Hi Cy,
Ideally, you would have started out with a higher starting dose, for instance 20-30 mg methimazole or 200-300 mg PTU.
As soon as FT4 fell into range, regardless of the TSH level, your dose should have been lowered to what's called a maintenance dose. This is usually 2.5-10 mg daily for methimazole and 25-150 mg daily for PTU.
Gradually, over time the dose would be lowered based on your FT4 level. You want to make sure your FT4 is at least at mid-range and preferably closer to the high end of the range depending on your symptoms.
If your FT4 is at mid-range, for instance, and you're noticing symptoms of hypothyroidism, your levels could be, while normal, too low for your body's needs. In this case, your ATD dose would need to be lowered a bit raising it closer to the high end of the range. It's a good idea to have regular FT4 for monitoring your meds along with a TSH every now and then as it can quickly predict a move into overt hypothyroidism and it can help predict remission.

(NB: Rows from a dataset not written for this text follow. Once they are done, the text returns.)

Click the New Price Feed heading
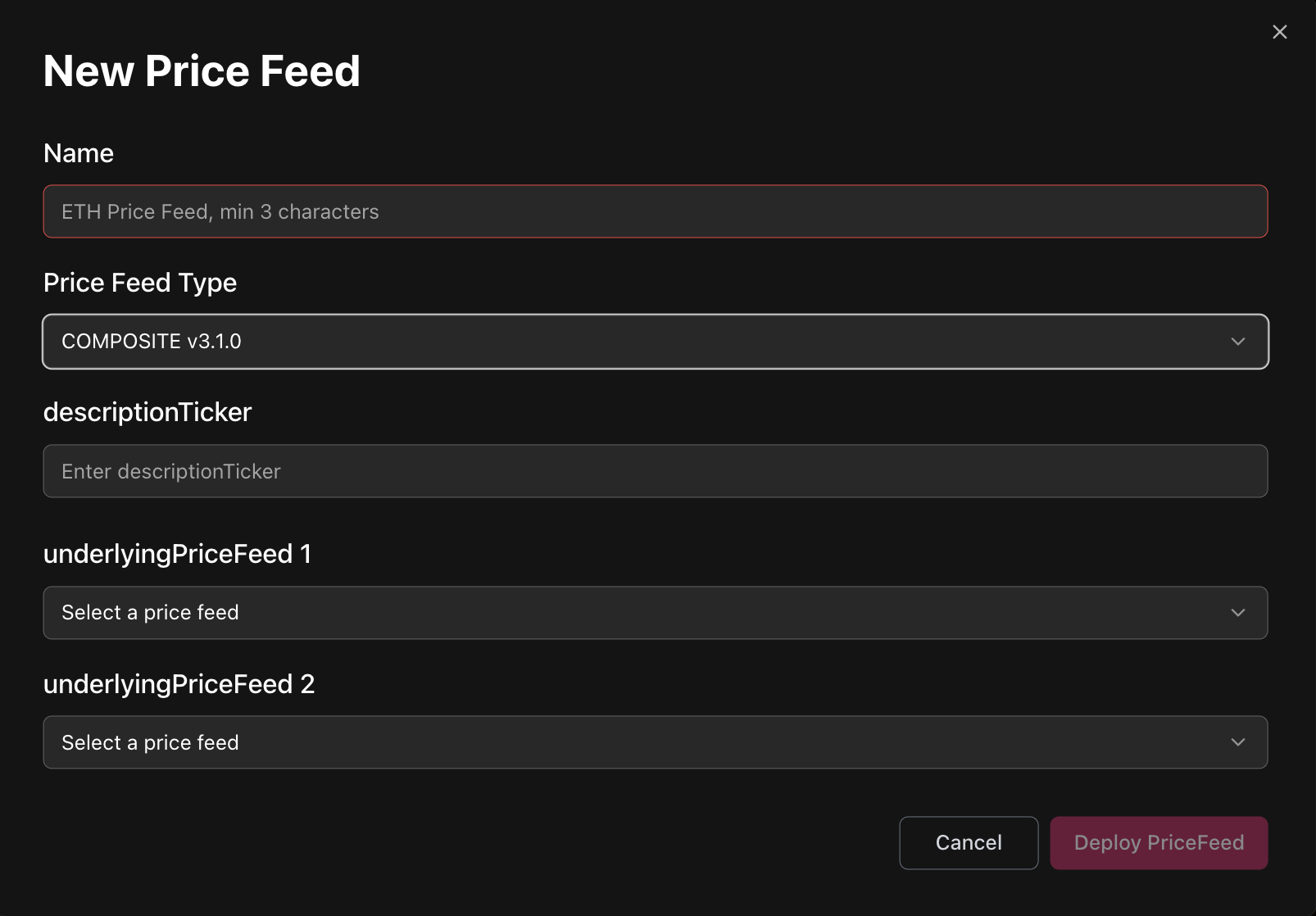The height and width of the screenshot is (916, 1316). point(202,71)

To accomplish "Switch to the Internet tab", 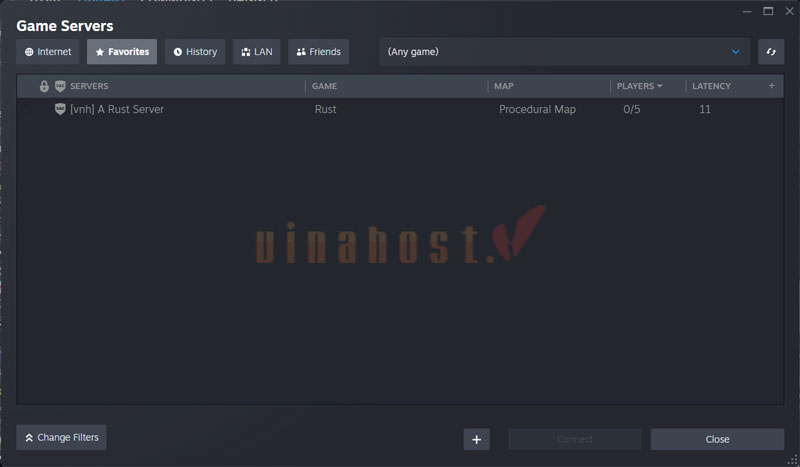I will coord(48,52).
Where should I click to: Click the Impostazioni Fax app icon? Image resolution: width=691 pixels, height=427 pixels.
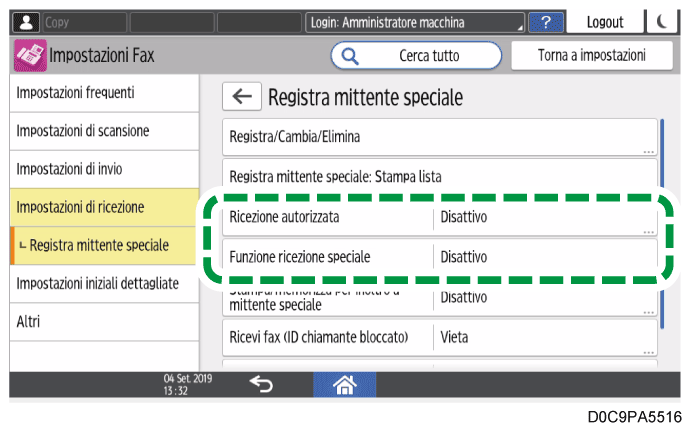29,56
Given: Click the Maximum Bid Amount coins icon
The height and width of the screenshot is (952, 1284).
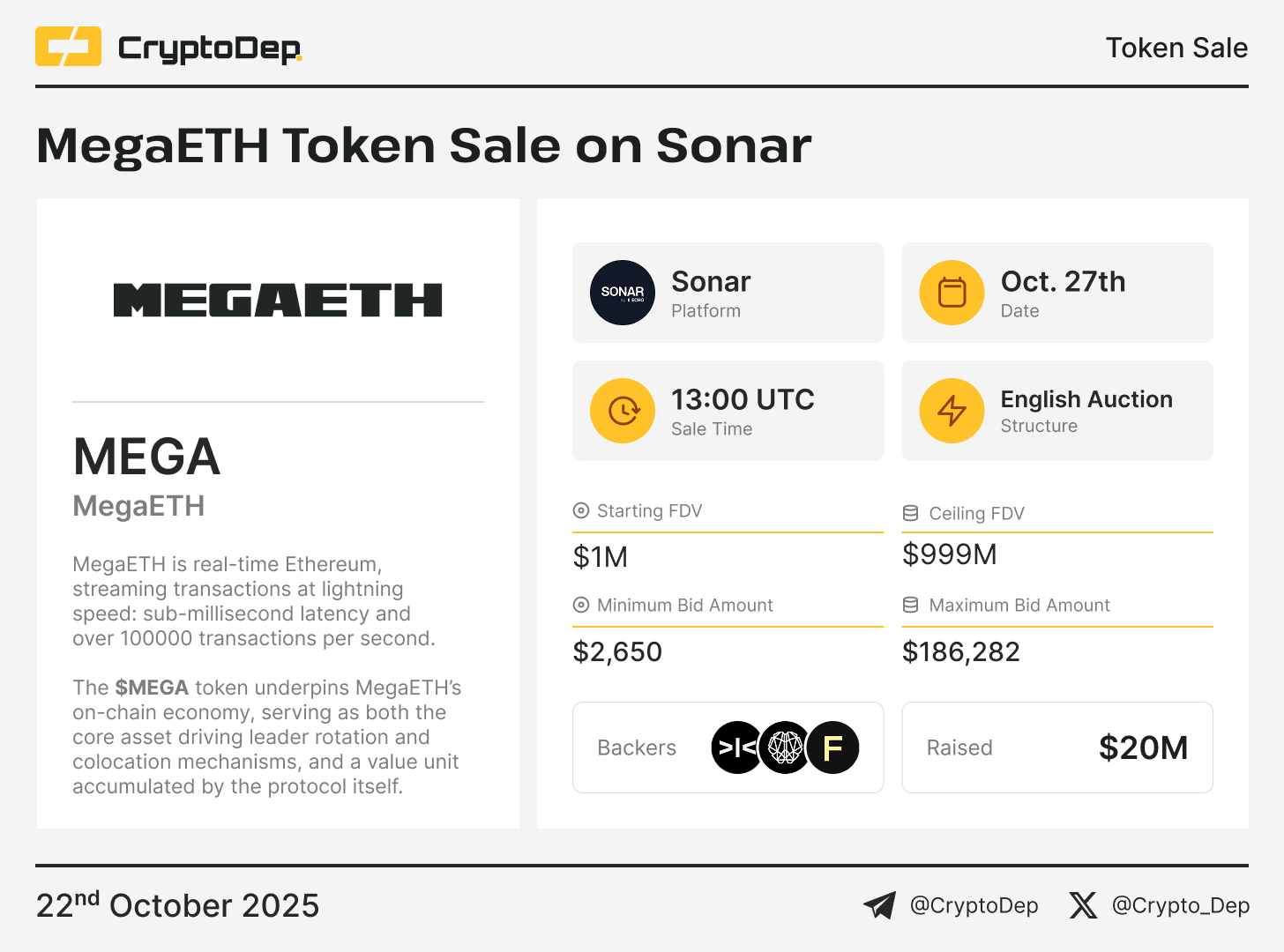Looking at the screenshot, I should click(x=911, y=605).
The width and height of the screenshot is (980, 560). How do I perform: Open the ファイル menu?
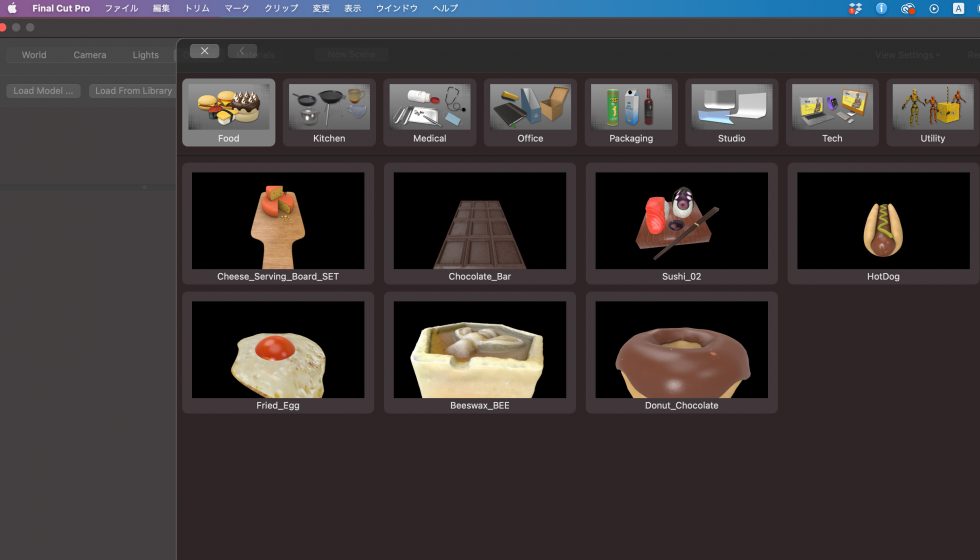122,8
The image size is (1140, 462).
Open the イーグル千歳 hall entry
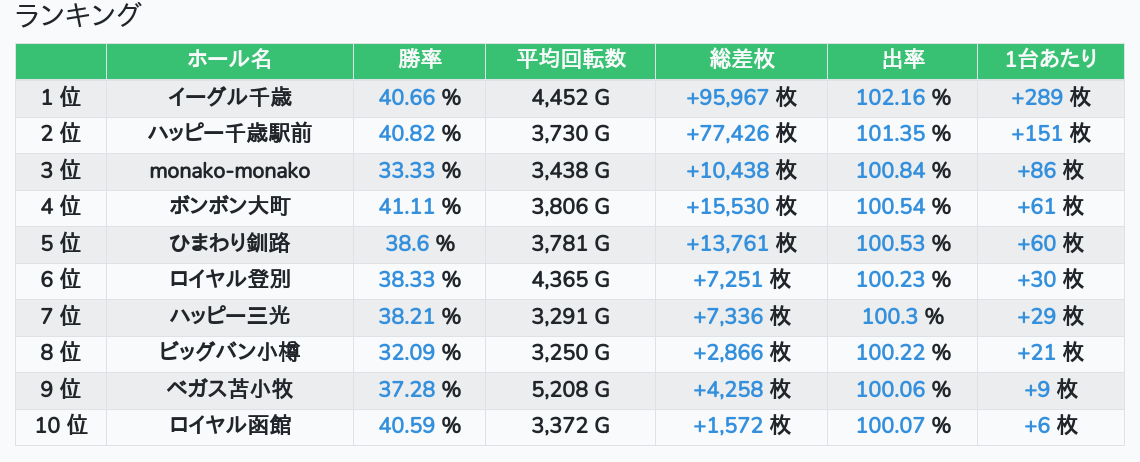229,97
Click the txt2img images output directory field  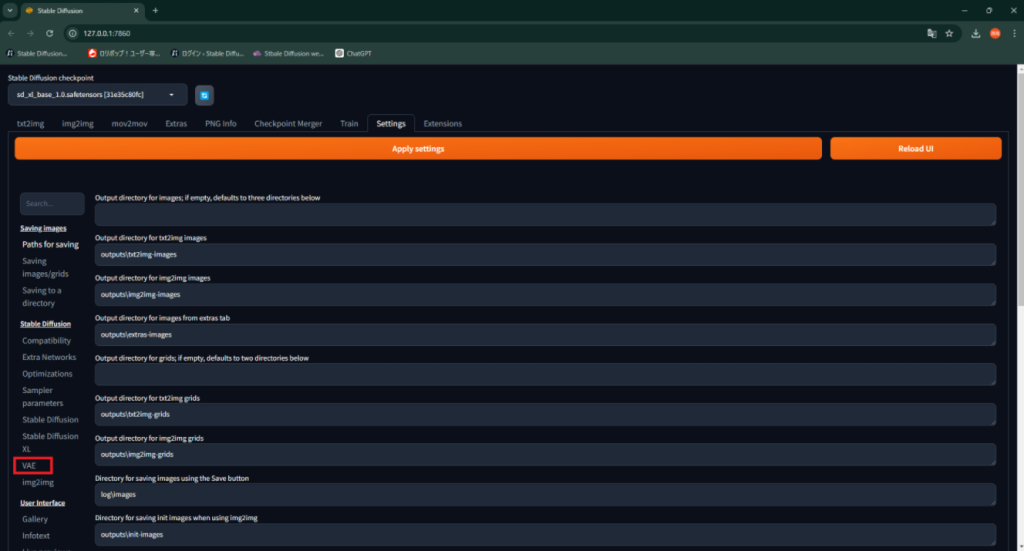tap(545, 255)
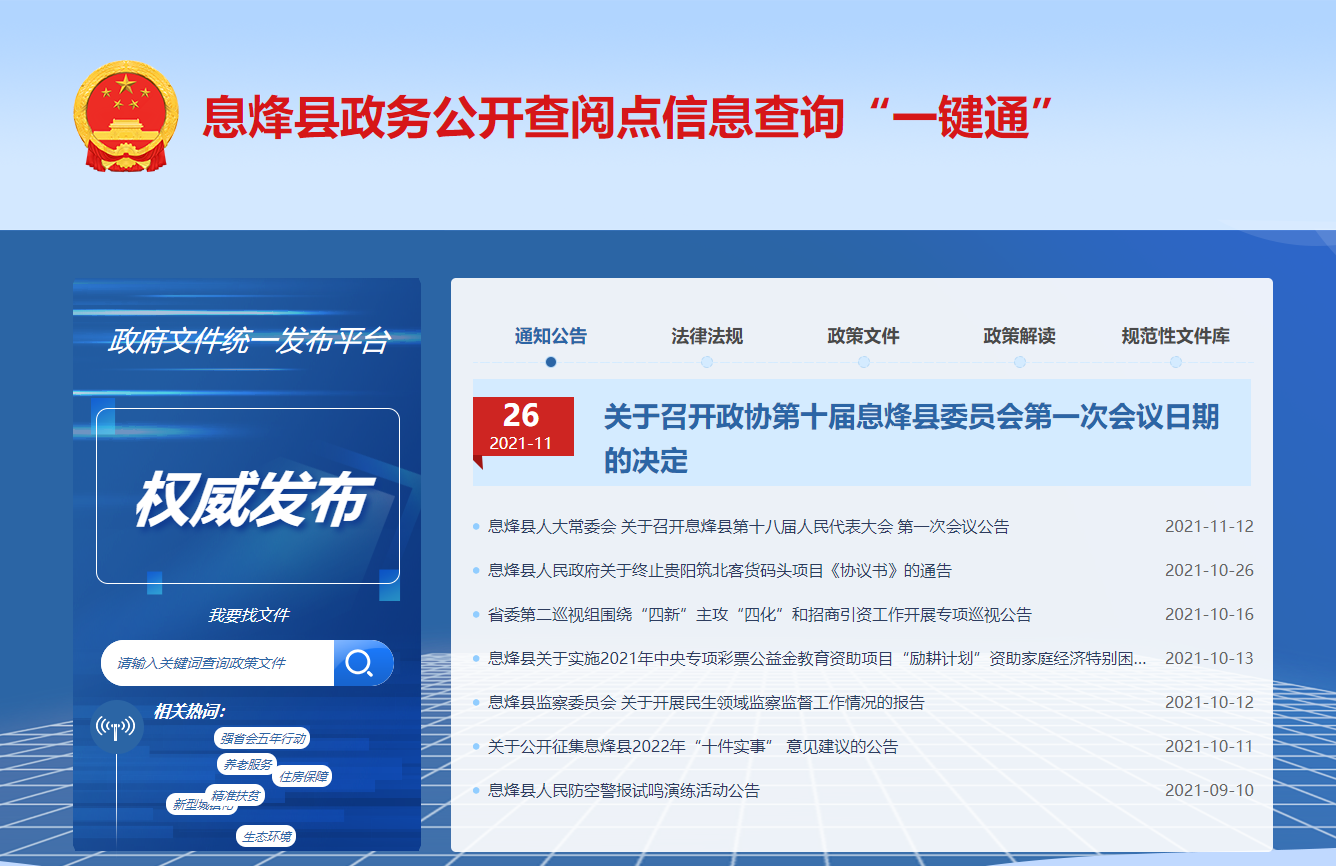
Task: Click the magnifying glass search button
Action: (x=362, y=663)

If FT3 was elevated at the time of diagnosis then you'd want FT3 levels as well at least until they're back within range. In general, it takes longer for FT3 than FT4 to fall. But since we have so much more FT4 than FT3 dosing is usually based on the FT4 level.
You want a doctor with experience using meds who's willing to work with you. This could be an endocrinologist, family practice doctor, internist, naturopath, or osteopath. A doctor who you can communicate with means more than his or her title.
If you're on a maintenance dose and your labs are stable, you could have follow-up appointments every 2-3 months. But if you were to notice any changes in symptoms you'd want to schedule an appointment sooner.